---- MATERIAL FOR THE TASK
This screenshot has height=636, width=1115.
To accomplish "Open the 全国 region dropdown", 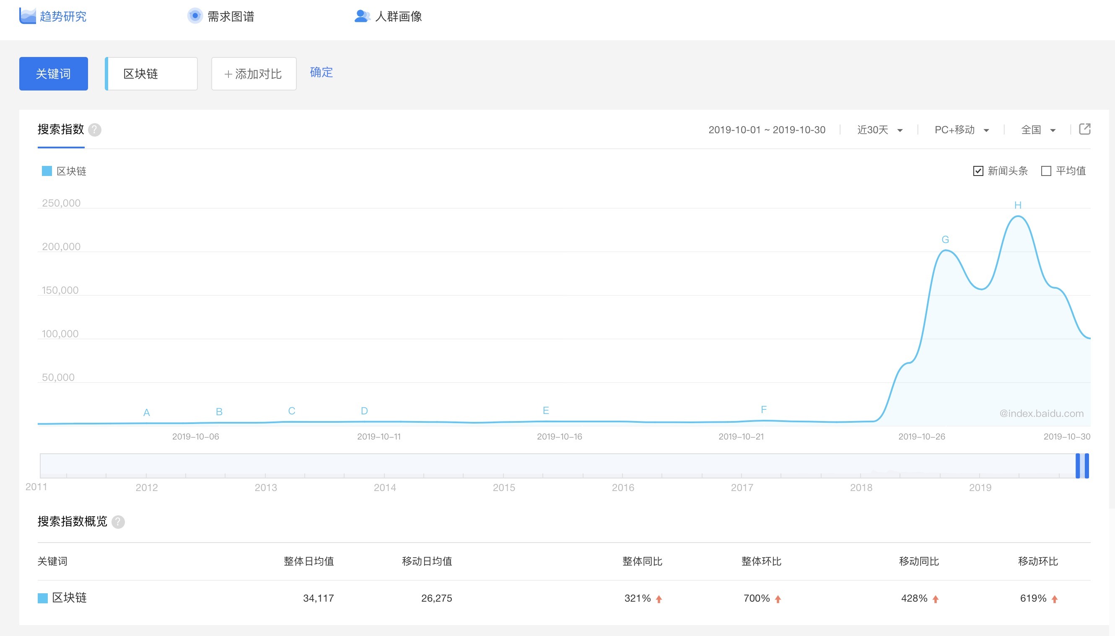I will point(1038,130).
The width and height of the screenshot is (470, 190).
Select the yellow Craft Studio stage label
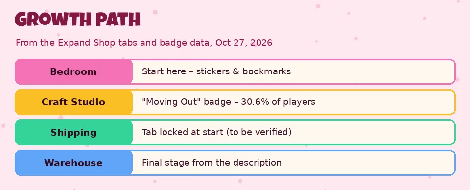pyautogui.click(x=73, y=102)

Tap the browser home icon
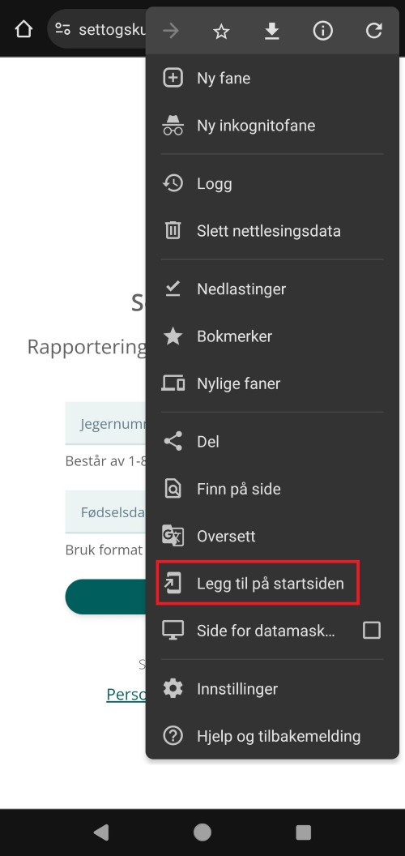(23, 29)
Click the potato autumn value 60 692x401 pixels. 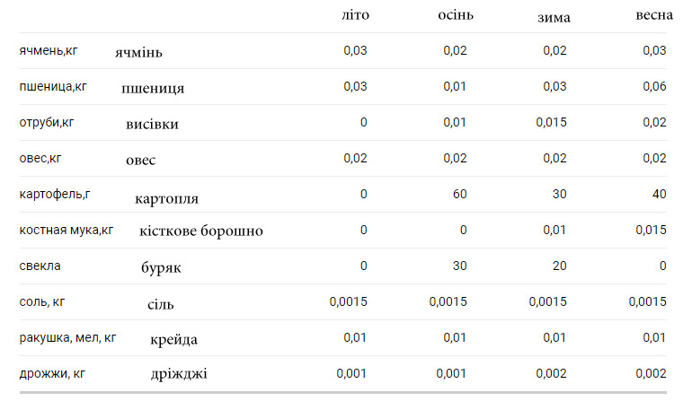tap(459, 194)
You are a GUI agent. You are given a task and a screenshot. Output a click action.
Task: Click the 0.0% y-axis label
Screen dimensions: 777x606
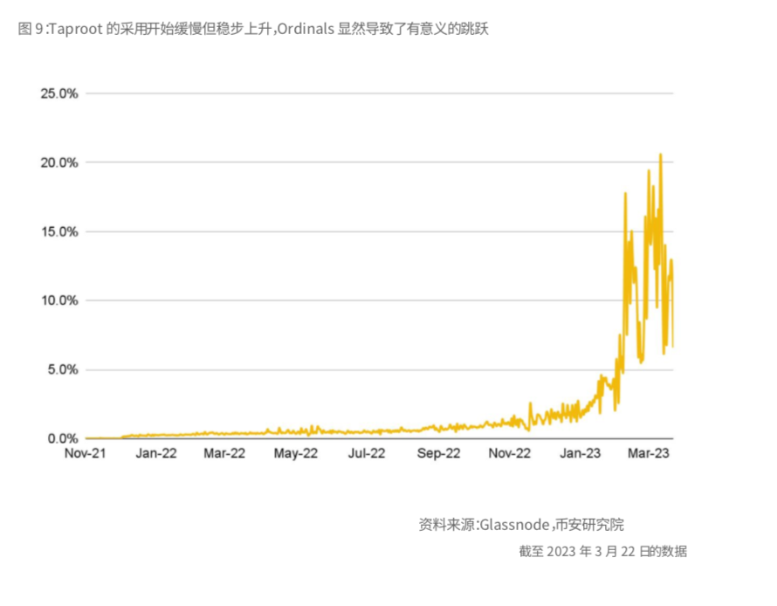(x=63, y=438)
--------
(INSTRUCTIONS FOR THE TASK): Exclude all pictures and reproduce exactly the lines from the one containing "Task: Click the 0.0% y-axis label" through the final line of the entries above.

(RESULT):
Task: Click the 0.0% y-axis label
Screen dimensions: 777x606
(x=63, y=438)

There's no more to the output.